→ Provided information
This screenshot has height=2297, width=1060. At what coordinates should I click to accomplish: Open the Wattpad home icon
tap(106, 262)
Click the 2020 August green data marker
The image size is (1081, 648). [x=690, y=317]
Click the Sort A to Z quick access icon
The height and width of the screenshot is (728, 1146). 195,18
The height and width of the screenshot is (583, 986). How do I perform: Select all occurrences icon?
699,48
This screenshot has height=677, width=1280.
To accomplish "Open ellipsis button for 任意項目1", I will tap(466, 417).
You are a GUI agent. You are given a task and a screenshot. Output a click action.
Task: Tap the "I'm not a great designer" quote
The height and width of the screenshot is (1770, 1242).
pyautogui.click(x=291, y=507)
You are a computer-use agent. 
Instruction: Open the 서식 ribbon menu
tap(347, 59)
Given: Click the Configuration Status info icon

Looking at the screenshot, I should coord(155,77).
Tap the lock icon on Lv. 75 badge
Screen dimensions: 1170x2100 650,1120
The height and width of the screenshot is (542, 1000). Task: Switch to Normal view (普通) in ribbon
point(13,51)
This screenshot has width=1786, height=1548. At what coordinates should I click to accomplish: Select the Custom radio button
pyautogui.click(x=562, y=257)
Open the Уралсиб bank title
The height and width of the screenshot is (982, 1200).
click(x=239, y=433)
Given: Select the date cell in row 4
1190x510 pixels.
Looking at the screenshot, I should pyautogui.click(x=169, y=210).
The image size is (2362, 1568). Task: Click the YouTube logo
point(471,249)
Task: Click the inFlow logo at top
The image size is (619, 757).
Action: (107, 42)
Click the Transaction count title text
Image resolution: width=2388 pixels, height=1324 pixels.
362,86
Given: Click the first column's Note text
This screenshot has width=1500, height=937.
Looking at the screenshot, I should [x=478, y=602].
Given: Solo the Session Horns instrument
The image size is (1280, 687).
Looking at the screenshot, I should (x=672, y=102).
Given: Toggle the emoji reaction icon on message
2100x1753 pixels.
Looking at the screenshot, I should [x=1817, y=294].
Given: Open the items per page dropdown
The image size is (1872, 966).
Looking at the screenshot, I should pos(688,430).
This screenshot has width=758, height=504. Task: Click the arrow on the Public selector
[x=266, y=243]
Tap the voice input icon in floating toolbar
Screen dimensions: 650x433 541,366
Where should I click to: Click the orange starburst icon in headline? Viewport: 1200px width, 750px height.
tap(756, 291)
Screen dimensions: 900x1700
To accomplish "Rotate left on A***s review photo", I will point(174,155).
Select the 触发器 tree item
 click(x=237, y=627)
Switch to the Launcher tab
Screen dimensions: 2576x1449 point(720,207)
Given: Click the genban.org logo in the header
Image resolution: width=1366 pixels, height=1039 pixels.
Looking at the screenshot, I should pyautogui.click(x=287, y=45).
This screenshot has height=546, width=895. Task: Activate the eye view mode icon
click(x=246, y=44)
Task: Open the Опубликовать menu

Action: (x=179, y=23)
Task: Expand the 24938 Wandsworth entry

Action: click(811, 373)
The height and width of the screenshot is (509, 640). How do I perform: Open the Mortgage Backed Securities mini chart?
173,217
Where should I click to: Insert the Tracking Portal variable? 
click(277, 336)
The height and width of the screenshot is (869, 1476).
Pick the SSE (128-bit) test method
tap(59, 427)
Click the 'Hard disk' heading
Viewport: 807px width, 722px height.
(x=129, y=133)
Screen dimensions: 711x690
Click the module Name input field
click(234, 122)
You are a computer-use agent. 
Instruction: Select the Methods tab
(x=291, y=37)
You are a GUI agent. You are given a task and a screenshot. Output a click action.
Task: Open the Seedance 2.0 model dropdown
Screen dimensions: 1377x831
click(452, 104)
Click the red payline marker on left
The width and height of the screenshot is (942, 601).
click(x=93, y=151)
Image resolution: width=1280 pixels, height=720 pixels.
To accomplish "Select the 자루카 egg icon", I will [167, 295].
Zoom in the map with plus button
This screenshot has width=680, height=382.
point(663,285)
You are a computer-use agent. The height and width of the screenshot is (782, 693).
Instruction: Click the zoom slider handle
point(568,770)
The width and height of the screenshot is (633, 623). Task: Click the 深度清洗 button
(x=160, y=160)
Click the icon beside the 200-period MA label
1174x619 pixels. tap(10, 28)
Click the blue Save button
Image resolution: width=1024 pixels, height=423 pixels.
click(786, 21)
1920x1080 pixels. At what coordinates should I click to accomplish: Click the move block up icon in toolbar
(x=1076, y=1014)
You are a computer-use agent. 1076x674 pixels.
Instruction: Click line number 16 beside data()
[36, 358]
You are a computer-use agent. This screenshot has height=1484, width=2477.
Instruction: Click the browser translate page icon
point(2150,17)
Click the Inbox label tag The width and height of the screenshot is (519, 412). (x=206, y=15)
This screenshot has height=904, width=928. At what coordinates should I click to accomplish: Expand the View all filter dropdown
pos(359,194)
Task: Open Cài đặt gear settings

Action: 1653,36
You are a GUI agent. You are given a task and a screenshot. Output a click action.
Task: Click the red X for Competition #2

→ Directions
Give all the rows above again, swapping "computer-use agent" for "screen assistant" wherever it appears and leaving everything else the same.

→ Solution for this exercise
This screenshot has height=2297, width=1060. At what coordinates should I click to accomplish: Open the Wattpad home icon
tap(106, 262)
Click the 2020 August green data marker
The image size is (1081, 648). [x=690, y=317]
Click the Sort A to Z quick access icon
The height and width of the screenshot is (728, 1146). 195,18
The height and width of the screenshot is (583, 986). How do I perform: Select all occurrences icon?
699,48
This screenshot has height=677, width=1280.
To accomplish "Open ellipsis button for 任意項目1", I will tap(466, 417).
You are a GUI agent. You are given a task and a screenshot. Output a click action.
Task: Tap the "I'm not a great designer" quote
The height and width of the screenshot is (1770, 1242).
pyautogui.click(x=291, y=507)
You are a screen assistant. 
Instruction: Open the 서식 ribbon menu
tap(347, 59)
Given: Click the Configuration Status info icon

Looking at the screenshot, I should coord(155,77).
Tap the lock icon on Lv. 75 badge
Screen dimensions: 1170x2100 650,1120
The height and width of the screenshot is (542, 1000). Task: Switch to Normal view (普通) in ribbon
point(13,51)
This screenshot has width=1786, height=1548. At what coordinates should I click to accomplish: Select the Custom radio button
pyautogui.click(x=562, y=257)
Open the Уралсиб bank title
The height and width of the screenshot is (982, 1200).
click(x=239, y=433)
Given: Select the date cell in row 4
1190x510 pixels.
Looking at the screenshot, I should pyautogui.click(x=169, y=210).
The image size is (2362, 1568). Task: Click the YouTube logo
point(471,249)
Task: Click the inFlow logo at top
The image size is (619, 757).
Action: (107, 42)
Click the Transaction count title text
Image resolution: width=2388 pixels, height=1324 pixels.
362,86
Given: Click the first column's Note text
This screenshot has width=1500, height=937.
Looking at the screenshot, I should [x=478, y=602].
Given: Solo the Session Horns instrument
The image size is (1280, 687).
Looking at the screenshot, I should (x=672, y=102).
Given: Toggle the emoji reaction icon on message
2100x1753 pixels.
Looking at the screenshot, I should [x=1817, y=294].
Given: Open the items per page dropdown
The image size is (1872, 966).
Looking at the screenshot, I should pos(688,430).
This screenshot has width=758, height=504. Task: Click the arrow on the Public selector
[x=266, y=243]
Tap the voice input icon in floating toolbar
Screen dimensions: 650x433 541,366
Where should I click to: Click the orange starburst icon in headline? Viewport: 1200px width, 750px height.
tap(756, 291)
Screen dimensions: 900x1700
To accomplish "Rotate left on A***s review photo", I will point(174,155).
Select the 触发器 tree item
 click(x=237, y=627)
Switch to the Launcher tab
Screen dimensions: 2576x1449 point(720,207)
Given: Click the genban.org logo in the header
Image resolution: width=1366 pixels, height=1039 pixels.
Looking at the screenshot, I should pyautogui.click(x=287, y=45).
This screenshot has height=546, width=895. Task: Activate the eye view mode icon
click(x=246, y=44)
Task: Open the Опубликовать menu

Action: (x=179, y=23)
Task: Expand the 24938 Wandsworth entry

Action: click(811, 373)
The height and width of the screenshot is (509, 640). How do I perform: Open the Mortgage Backed Securities mini chart?
173,217
Where should I click to: Insert the Tracking Portal variable? 
click(277, 336)
The height and width of the screenshot is (869, 1476).
Pick the SSE (128-bit) test method
tap(59, 427)
Click the 'Hard disk' heading
Viewport: 807px width, 722px height.
(x=129, y=133)
Screen dimensions: 711x690
Click the module Name input field
click(234, 122)
You are a screen assistant. 
Instruction: Select the Methods tab
(x=291, y=37)
You are a GUI agent. You are given a task and a screenshot. Output a click action.
Task: Open the Seedance 2.0 model dropdown
Screen dimensions: 1377x831
click(452, 104)
Click the red payline marker on left
The width and height of the screenshot is (942, 601).
click(x=93, y=151)
Image resolution: width=1280 pixels, height=720 pixels.
To accomplish "Select the 자루카 egg icon", I will [167, 295].
Zoom in the map with plus button
This screenshot has width=680, height=382.
point(663,285)
You are a screen assistant. The height and width of the screenshot is (782, 693).
Instruction: Click the zoom slider handle
point(568,770)
The width and height of the screenshot is (633, 623). Task: Click the 深度清洗 button
(x=160, y=160)
Click the icon beside the 200-period MA label
1174x619 pixels. tap(10, 28)
Click the blue Save button
Image resolution: width=1024 pixels, height=423 pixels.
click(786, 21)
1920x1080 pixels. At what coordinates should I click to accomplish: Click the move block up icon in toolbar
(x=1076, y=1014)
You are a screen assistant. 1076x674 pixels.
Instruction: Click line number 16 beside data()
[36, 358]
You are a screen assistant. This screenshot has height=1484, width=2477.
Instruction: Click the browser translate page icon
point(2150,17)
Click the Inbox label tag The width and height of the screenshot is (519, 412). (x=206, y=15)
This screenshot has height=904, width=928. At what coordinates should I click to accomplish: Expand the View all filter dropdown
pos(359,194)
Task: Open Cài đặt gear settings

Action: 1653,36
You are a GUI agent. You are given a task and a screenshot. Output a click action.
Task: Click the red X for Competition #2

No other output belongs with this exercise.